Charlotte à vélo

A propos du projet de ZTL (Zone à Trafic Limité) de Paris centre

Ma contribution à l’enquête publique – Mai 2024

Le projet de ZTL pour Paris Centre est tout à fait bénéfique pour plusieurs raisons :

  1. Le trafic de transit ne devrait jamais passer par les centres urbains, à commencer par le centre de Paris

Le trafic de transit est explicitement visé dans le projet de ZTL. Hors les centres urbains, très denses en piétons, ont vocation à laisser toute la place aux mobilités actives. Le trafic de transit vient donc ajouter une fonction routière à des quartiers historiques, touristiques et denses. Or cette fonction routière est difficilement conciliable avec l’espace urbain, forcément limité.
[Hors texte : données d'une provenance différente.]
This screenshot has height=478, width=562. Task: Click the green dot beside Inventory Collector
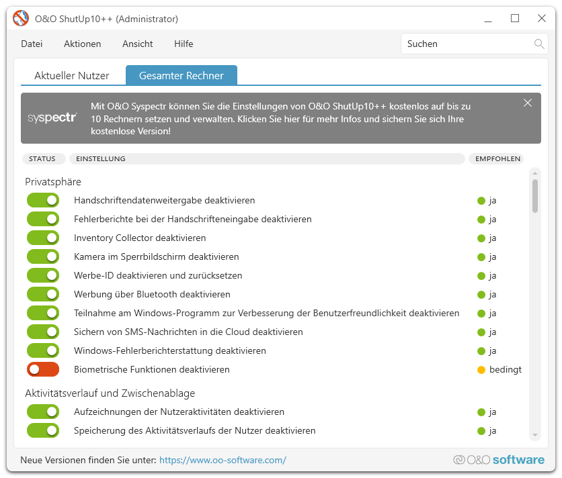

Une voirie faite pour le transit routier verra forcément la place dévolue aux bus, aux vélos et aux piétons très réduite.

Paris Centre ne doit pas être un raccourci, ni une autoroute urbaine, ni un échangeur.

2) Une mesure non pénalisante pour le quotidien des Parisien.nes et des Francilien.nes

Le trafic routier parisien concerne  des déplacements quotidiens pour moins de 10% des ménages parisiens et de proche banlieue. Les ménages qui disposent d’une voiture appartiennent en premier lieu aux couches les plus aisées. Le trafic motorisé contribue à la quasi-totalité des émissions de gaz à effet de serre des transports, à la moitié de la pollution de l’air et occupe 50% de l’espace public.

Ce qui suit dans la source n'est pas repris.